– Wika, gdzie masz dziecko? – zapytała siedząca na ławce dziewczyna, koleżanka Wiktorii z osiedla.
– Co Cię to obchodzi? – odpowiedziała niegrzecznie Wiktoria.
– Dobra, już nic – powiedziała tamta.
Wika wróciła do domu i poszła spać. Była zmęczona, odkąd wróciła ze szpitala. Niestety, nie pospała za długo, ponieważ obudził ją natarczywy dzwonek do drzwi.
– Nikogo nie ma w domu! – krzyknęła dziewczyna, gdy irytujący dźwięk dzwonka nie ustawał.
Po zrzuceniu z siebie koca dziewczyna w końcu skierowała się w stronę drzwi. Przyszedł do niej dzielnicowy. Dziewczyna zaprowadziła gościa do kuchni i zaproponowała herbatę.
– Gdzie jest teraz Twoje dziecko, co? – zapytał mężczyzna.
– U ciotki na wsi, czułam się wyczerpana po pobycie w szpitalu, dlatego zawiozłam dziecko do niej – odpowiedziała Wiktoria.
– Ty mówisz o starszym dziecku, a ja pytam o młodsze – podkreślił mężczyzna.
– Czy słyszał Pan o czymś takim jak “rodzina zastępcza”? – powiedziała kobieta.
– Dobrze, a są jakieś dokumenty potwierdzające ten fakt?
– Zaraz przyniosę.
Dziewczyna nie rozumiała, dlaczego tak bardzo jest jest sprawdzana i zapytała, skąd to przesłuchanie.

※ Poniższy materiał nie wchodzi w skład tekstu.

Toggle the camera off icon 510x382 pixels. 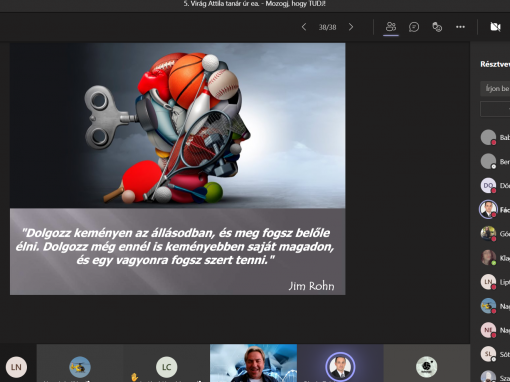point(496,27)
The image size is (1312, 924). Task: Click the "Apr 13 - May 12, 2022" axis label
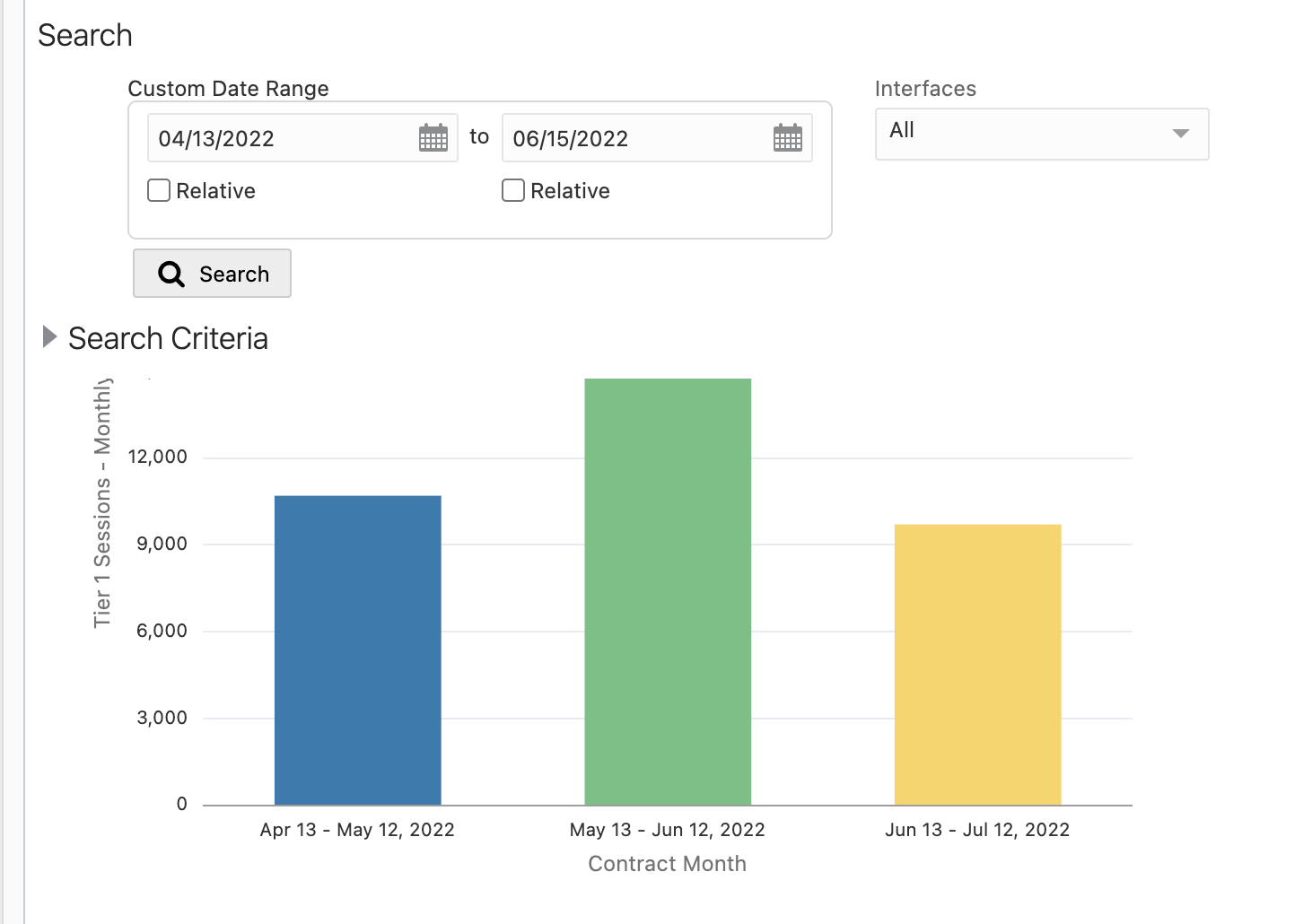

Wtedy dzielnicowy powiedział, że koleżanka widziała ją w ciąży, a wie, że Wiktoria ma duże długi i jest sama, więc myślała, że sprzedała to dziecko. Dziewczyna wyjaśniła, że oddała dziecko do rodziny zastępczej i jest teraz w trakcie spłacania swoich długów.
– Rozumiem – odpowiedział cicho policjant, odsuwając dokumenty na bok.
Upewnił się, że nic nielegalnego się nie wydarzyło i opuścił mieszkanie. Wiktoria wyjrzała przez okno i widziała, jak mężczyzna podchodzi do jej dawnych koleżanek i coś im tłumaczy.
– Co nagle tak je obchodzi moje życie? Kiedy było mi ciężko i czułam się fatalnie, nie zaoferowały mi nigdy swojej pomocy, ale plotkować i donosić to potrafią pierwsze…
Wiktoria usiadła na kanapie i zadzwoniła do swojej ciotki, która była jedyną osobą, na której mogła polegać i która jej zawsze pomagała. Syn Wiktorii podniósł słuchawkę.
– Mamo! – krzyknął radośnie chłopiec.
Wiktoria mimowolnie uśmiechnęła się, bo to wszystko robiła dla syna…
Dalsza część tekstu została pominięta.